İstanbul'dan Trabzon'a dönüşümüzde Servet abi Sebat Gençlikte oynadığı dönemlerden bir anısını anlatarak, “Henüz 16-17 yaşlarındayım. Sebat Gençlik A takımda sağ açık oynuyorum. Sezona şampiyonlukla başlıyoruz. İlk haftalarda çok iyiyiz ve liderliğe yükseliyoruz. Sonra takımda düşüş başlıyor ve ligde 5-6.ncı sıralara geriliyoruz. Ligin son haftaları yaklaşmaya başladı. Grubumuzda küme düşme adayları Mardinspor ile Kastamonuspor, biz de Mardinspor ile deplasmanda oynuyoruz. Mardin tribünlerinde kıyamet kopuyor. Maçın son dakikaları 0-0 devam ediyor. Top bana geldi, gelişine vurdum. Rüzgar da vardı. Top cami minaresi kadar yükseldi. Biz topun dışarı çıkacağını hesaplarken top geldi Mardinspor kalesine gol oldu. Kıyamet koptu. Takım arkadaşlarımdan Ali Kemal Özcan, Muammer Ertuğrul, ‘Ne yaptın Servet, bizim bu sahadan ancak ölümüz çıkar?’ demeleri üzerine ‘Ben orta attım gol olacağını nereden bileyim’ deyince Muammer Ertuğrul ve Ali Kemal abi sakın sevinme dediler. Maç bitti, sahadan polis kontrolü ile çıktık. Trabzon’a döndük. İdmanları Avni Aker’de yapıyoruz. Mardin maçının galibiyet primi 100 lira. Zarfın içinde primler geldi. Açtım baktım 50 lira var. O esnada Başkanımız rahmetli Kazım abi malzemecimiz Toto Sali'nin yanında oturuyor. Toto Sali abi de yırtık kramponları tamir ediyor. Başkanım prim 100 lira yerine zarftan 50 lira çıktı, demeye kalmadan Rahmetli Kazım abi “Golü sen mi attın Rüzgar attı rüzgara mı prim verecektim?
ALKIŞLIYORUM
O Trabzonspor için hep ilklerin isimi olmuştur.. 1978 yılında Bordo- Mavili takımın efsanevi isimi Ali Kemal Denizci Fenerbahçe’ye satılacağı esnada Faroz mahallesinden arkadaşları Obuz Erol ve Üveyiz Haluk ile birlikte Meydan parkından Avni Aker stadının olduğu alana kadar yürüyüşün en başında yer alan isim oldu. Futboldan hiçbir zaman kopmadı. Hep içinde yer aldı. Yıllarca Yavuz Selim sahasında saha komiserliği yaptı toprağını yuttu, soğuğunu, yağmurunu, karını sırtında hissetti. Bir gün olsun sitem etmedi. Sonra çok sevdiği Trabzonspor'un maçlarını oynadığı Avni Aker'de saha komiserliğini sürdürdü. Ama hayat onu 1993 yılında gurbete taşıdı. Kimden bahsediyorum tabii ki Faroz mahallesinin Kostantin Lakaplı Temel Karayunus'tan. 2000 Yılı rahmetli Özkan Sümer Kulüp Başkanı idi, Trabzonspor takımını kamp için Antalya Side’ye hocamız Sadi Tekelioğlu, yöneticilerden Serdar Bali, Orhan İlaslan’ı göndermişti.

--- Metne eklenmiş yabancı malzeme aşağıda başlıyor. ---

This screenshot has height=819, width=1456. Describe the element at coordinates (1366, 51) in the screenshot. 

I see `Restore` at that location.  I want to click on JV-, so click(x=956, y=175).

Takımı o zamanlar yalnız bırakmayan Avni Aker stadyumunda yıllarca saha komiseri olarak görev yapan, Antalya Trabzonspor Taraftarlar Dernek Başkanı görevinde bulunan Farozlu (Kostantin) Temel Karayunus tarafından takıma bir Restaurant'ta coşkulu, eğlenceli yemek vererek misafir perverliğini göstermişti. Yemekte Sadi Hoca ve Serdar Bali birer konuşma yaparak Trabzonspor Kulübü adına Karayunus’a teşekkürlerini iletmişlerdi. Temel Karayunus, Trabzonspor her defasında Antalya’ya gittiğinde Trabzon derneğinin yöneticisi olan takımın maç ve kamp için geldiklerinde onları halen karşılayıp ilgilenmektedir. Şu anda bir şirketin halkla ilişkiler ve basın sorumlusu olarak görev yapmakta olup Trabzon TAKA gazetesinde Antalya temsilciliği yapmaktadır. Temel Karayunus, Trabzon’dan kapısına kim giderse yardımlarını hiçbir zaman esirgemez. SMA hastası olan küçük yavrumuz Emir Asaf Akyüz için Antalya’da yardım kampanyası başlattı. Tırnak içinde "Temel Karayunus" gibi insanların gurbet ellerde olması Trabzon için büyük bir kazançtır. Başın sıkıştı mı kapısını çalacağın bir isimdir Temel Karayunus.